The iPod is one of about thirty categories of device that smartphones are likely to supersede, ranging through games consoles, messaging terminals, music players, digital cameras, electronic train tickets, security badges, credit cards, digital diaries, data loggers, health monitors, alarm clocks, navigation guides, interactive newspapers, and so on.  All this functionality will be held together and enhanced by the low-cost high-performance core computing intelligence at the heart of a smartphone.  This is an unprecedented convergence, bringing multiple opportunities for ground-breaking new products and services arising from the overlaps of these previously separate devices.

Here’s one more example: the music storage and playback features of smartphones can be re-purposed to store and play back audio books, such as those which you can download from audible.com.  So you can catch up on your favourite reading during (for example) your walk to the train station, easily carrying with you a choice of many more books than would comfortably fit (in traditional book format) into your briefcase.

I can’t say that the smartphone market will be the “mother of all markets”.  But there’s a good case that it will be a “mother of all markets” – with the potential for many hundreds of companies to soar in value through active participation in this market.  The striking revenues from the N70 are a sign of more to come.

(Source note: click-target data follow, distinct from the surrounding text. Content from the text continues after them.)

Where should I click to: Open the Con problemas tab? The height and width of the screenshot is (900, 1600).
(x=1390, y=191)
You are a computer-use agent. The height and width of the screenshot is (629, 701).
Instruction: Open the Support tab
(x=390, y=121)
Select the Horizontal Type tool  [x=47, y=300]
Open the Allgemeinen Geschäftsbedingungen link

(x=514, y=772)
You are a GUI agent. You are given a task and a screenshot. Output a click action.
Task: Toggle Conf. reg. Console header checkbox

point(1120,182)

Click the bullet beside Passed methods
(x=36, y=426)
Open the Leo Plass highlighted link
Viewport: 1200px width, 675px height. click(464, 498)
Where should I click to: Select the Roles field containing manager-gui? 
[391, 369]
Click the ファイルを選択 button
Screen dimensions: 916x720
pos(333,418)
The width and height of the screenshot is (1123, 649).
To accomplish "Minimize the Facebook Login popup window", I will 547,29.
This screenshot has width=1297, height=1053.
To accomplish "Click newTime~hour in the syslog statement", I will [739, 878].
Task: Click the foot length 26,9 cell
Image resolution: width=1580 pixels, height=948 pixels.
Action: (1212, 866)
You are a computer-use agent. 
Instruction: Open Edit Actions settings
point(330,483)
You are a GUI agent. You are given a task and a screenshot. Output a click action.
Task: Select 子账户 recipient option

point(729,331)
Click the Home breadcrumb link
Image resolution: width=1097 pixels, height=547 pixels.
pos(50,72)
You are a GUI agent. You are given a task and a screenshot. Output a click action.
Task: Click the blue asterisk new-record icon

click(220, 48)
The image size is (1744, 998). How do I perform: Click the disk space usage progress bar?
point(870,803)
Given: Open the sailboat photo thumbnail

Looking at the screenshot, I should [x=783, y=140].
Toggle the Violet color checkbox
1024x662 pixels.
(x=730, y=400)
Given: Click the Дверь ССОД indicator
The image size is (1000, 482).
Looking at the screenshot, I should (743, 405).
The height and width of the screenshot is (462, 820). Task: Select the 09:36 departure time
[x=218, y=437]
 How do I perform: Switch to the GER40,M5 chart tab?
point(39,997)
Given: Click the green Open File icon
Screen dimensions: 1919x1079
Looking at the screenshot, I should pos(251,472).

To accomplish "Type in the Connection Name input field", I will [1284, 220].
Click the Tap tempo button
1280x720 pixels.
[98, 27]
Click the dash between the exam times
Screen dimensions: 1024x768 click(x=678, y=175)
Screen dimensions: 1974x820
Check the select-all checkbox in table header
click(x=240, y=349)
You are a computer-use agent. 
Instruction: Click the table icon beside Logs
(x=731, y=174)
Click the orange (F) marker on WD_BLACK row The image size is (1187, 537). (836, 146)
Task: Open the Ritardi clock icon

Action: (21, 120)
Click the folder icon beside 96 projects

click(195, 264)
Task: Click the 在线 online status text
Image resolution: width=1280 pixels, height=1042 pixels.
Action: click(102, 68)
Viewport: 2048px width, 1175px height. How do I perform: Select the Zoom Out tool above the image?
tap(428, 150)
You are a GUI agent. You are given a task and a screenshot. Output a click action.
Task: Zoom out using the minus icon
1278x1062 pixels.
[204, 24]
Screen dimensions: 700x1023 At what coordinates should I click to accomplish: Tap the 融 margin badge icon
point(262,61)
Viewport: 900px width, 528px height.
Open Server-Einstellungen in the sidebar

The results for Sony Ericsson for the first three months of this year fit in the same trend.  Their profits tripled from the corresponding time last year, boosted by demand for phones containing Walkman-branded music players and cameras.  Thee forthcoming W950 smartphone will be the first in the Walkman series to combine music playback features with the richer all-round capability of Symbian OS and UIQ functionality.

The smartphone industry has come a long way since the very first Symbian-powered phone model, the Ericsson R380 back in 2000.  The commercial giants who are now deeply engaged with Symbian, planning and executing numerous fascinating forthcoming devices, make it very likely that convergence will spring forth many welcome new surprises in the months and years ahead.